**EXTRACTED TEXT:**
— START —

MioCodec-25Hz-44.1kHz-v2: Lightweight Neural Audio Codec for Efficient Spoken Language Modeling

MioCodec-25Hz-44.1kHz-v2 is an upsampled, high-fidelity version of the MioCodec-25Hz-24kHz model.

By integrating an UpsamplerBlock inspired by Inworld TTS-1 into the decoder, this model reconstructs 44.1 kHz audio from the standard 25 Hz token stream.

🌟 What's New in v2

This model is a fine-tuned version of MioCodec-25Hz-24kHz with the following architectural enhancements:

44.1 kHz Output: Achieves higher audio fidelity compared to the base 24 kHz model.
UpsamplerBlock + SnakeBeta: We adopted the UpsamplerBlock architecture from Inworld TTS-1 and enhanced it by integrating SnakeBeta activations. This combination allows the decoder to effectively predict and generate high-frequency components, enabling clear 44.1 kHz reconstruction from the lower-resolution input.
Token Compatibility: During fine-tuning, the content branch was frozen. This means the discrete tokens generated by this model are identical to those from MioCodec-25Hz-24kHz. You can take any TTS model trained on the 24kHz tokens and simply swap the codec to this v2 model during inference to instantly upgrade the audio quality to 44.1 kHz.

— END —

**DIRECTION 1:**
Translate this sentence from the MioCodec description into Spanish: "During fine-tuning, the content branch was frozen."
**DIRECTION 2:**
Name each architectural enhancement that the MioCodec description lists under "What's New in v2".
**DIRECTION 3:**
Please extend the MioCodec description from its final sentence.
The records have nothing to do with the MioCodec description.

**DATASET EXTRACT:**
— START —

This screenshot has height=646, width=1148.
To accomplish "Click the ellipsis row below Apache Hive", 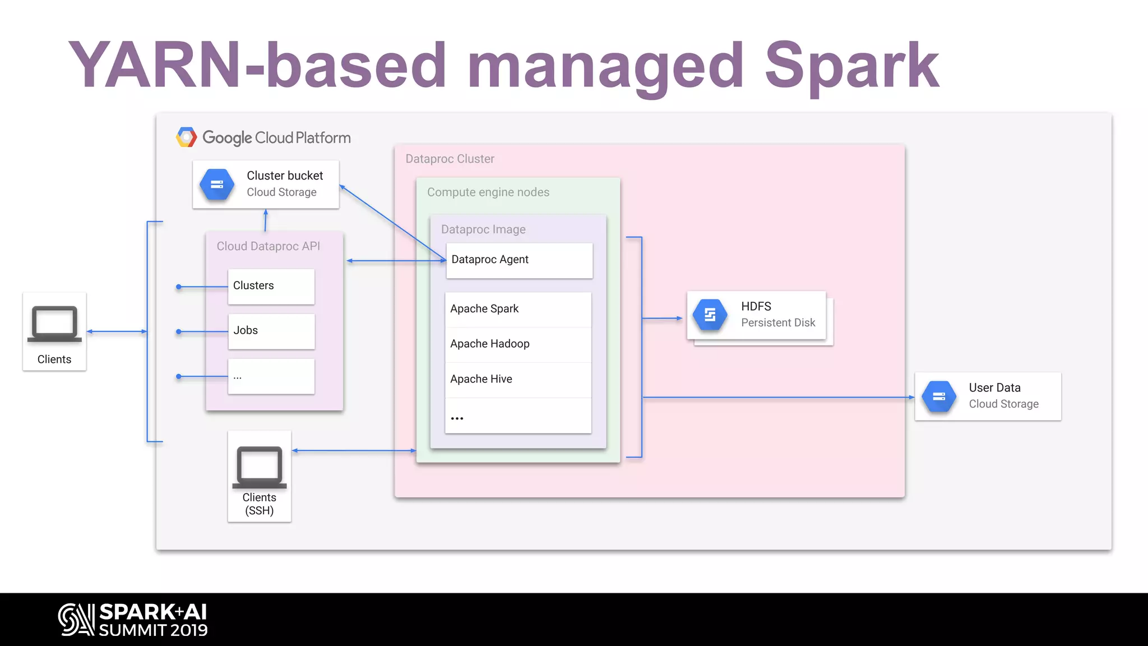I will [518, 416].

— END —
— START —

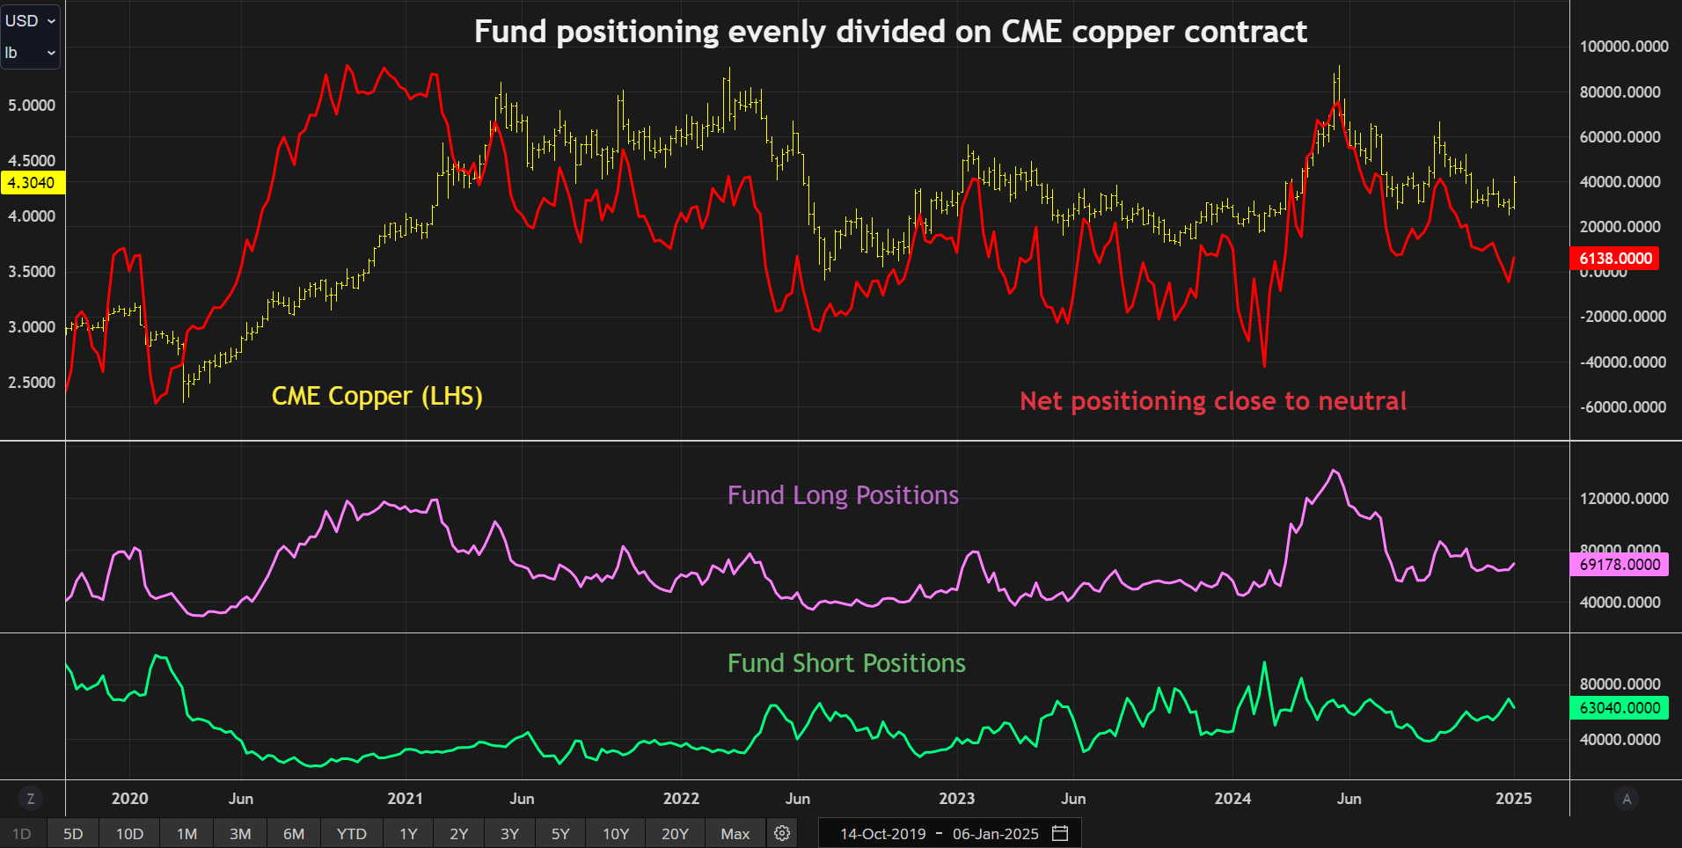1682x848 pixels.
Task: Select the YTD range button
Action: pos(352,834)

— END —
— START —

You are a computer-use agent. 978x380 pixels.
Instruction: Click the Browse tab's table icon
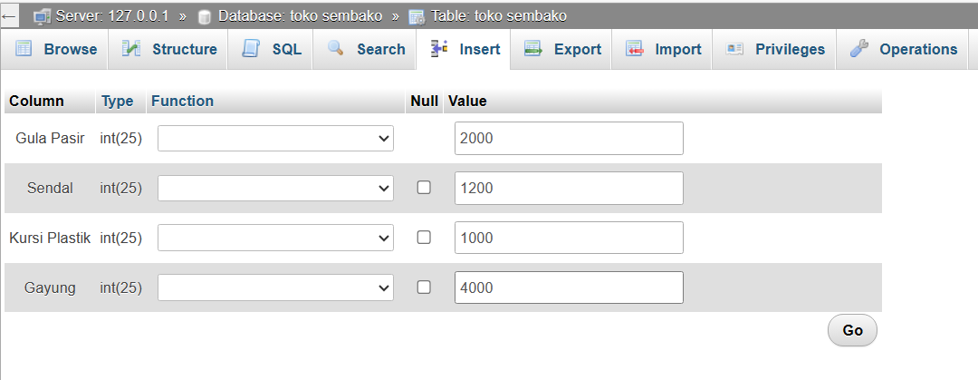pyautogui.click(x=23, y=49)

— END —

**TASK OUTPUT 1:**
Durante el ajuste fino, la rama de contenido se congeló.

**TASK OUTPUT 2:**
44.1 kHz Output
UpsamplerBlock + SnakeBeta
Token Compatibility

**TASK OUTPUT 3:**
📊 Model Comparison

Model	Token Rate	Vocab Size	Bit Rate	Sample Rate	SSL Encoder	Vocoder	Parameters	Highlights
MioCodec-25Hz-44.1kHz-v2	25 Hz	12,800	341 bps	44.1 kHz	WavLM-base+	- (iSTFTHead)	133M	Fast inference, good quality
MioCodec-25Hz-24kHz	25 Hz	12,800	341 bps	24 kHz	WavLM-base+	- (iSTFTHead)	132M	Lightweight, fast inference
MioCodec-25Hz-44.1kHz	25 Hz	12,800	341 bps	44.1 kHz	WavLM-base+	MioVocoder (Jointly Tuned)	118M (w/o vocoder)	High-quality, high sample rate
kanade-25hz	25 Hz	12,800	341 bps	24 kHz	WavLM-base+	Vocos 24kHz	118M (w/o vocoder)	Original 25Hz model
kanade-12.5hz	12.5 Hz	12,800	171 bps	24 kHz	WavLM-base+	Vocos 24kHz	120M (w/o vocoder)	Original 12.5Hz model

🚀 Quick Start

Installation

# Install via pip
pip install git+https://github.com/Aratako/MioCodec

# Or using uv
uv add git+https://github.com/Aratako/MioCodec

Basic Inference

Basic usage for encoding and decoding audio:

from miocodec import MioCodecModel, load_audio
import soundfile as sf

# 1. Load model
model = MioCodecModel.from_pretrained("Aratako/MioCodec-25Hz-44.1kHz-v2").eval().cuda()

# 2. Load audio
waveform = load_audio("input.wav", sample_rate=model.config.sample_rate).cuda()

# 3. Encode Audio
features = model.encode(waveform)

# 4. Decode to Waveform (directly, no vocoder needed)
resynth = model.decode(
    content_token_indices=features.content_token_indices,
    global_embedding=features.global_embedding,
)

# 5. Save
sf.write("output.wav", resynth.cpu().numpy(), model.config.sample_rate)

Voice Conversion (Zero-shot)

MioCodec allows you to swap speaker identities by combining the content tokens of a source with the global embedding of a reference.

source = load_audio("source_content.wav", sample_rate=model.config.sample_rate).cuda()
reference = load_audio("target_speaker.wav", sample_rate=model.config.sample_rate).cuda()

# Perform conversion
vc_wave = model.voice_conversion(source, reference)
sf.write("converted.wav", vc_wave.cpu().numpy(), model.config.sample_rate)

📜 Acknowledgements

Codec Architecture: Based on the brilliant work of kanade-tokenizer.
Decoder Design: Inspired by XCodec2 and Inworld TTS-1.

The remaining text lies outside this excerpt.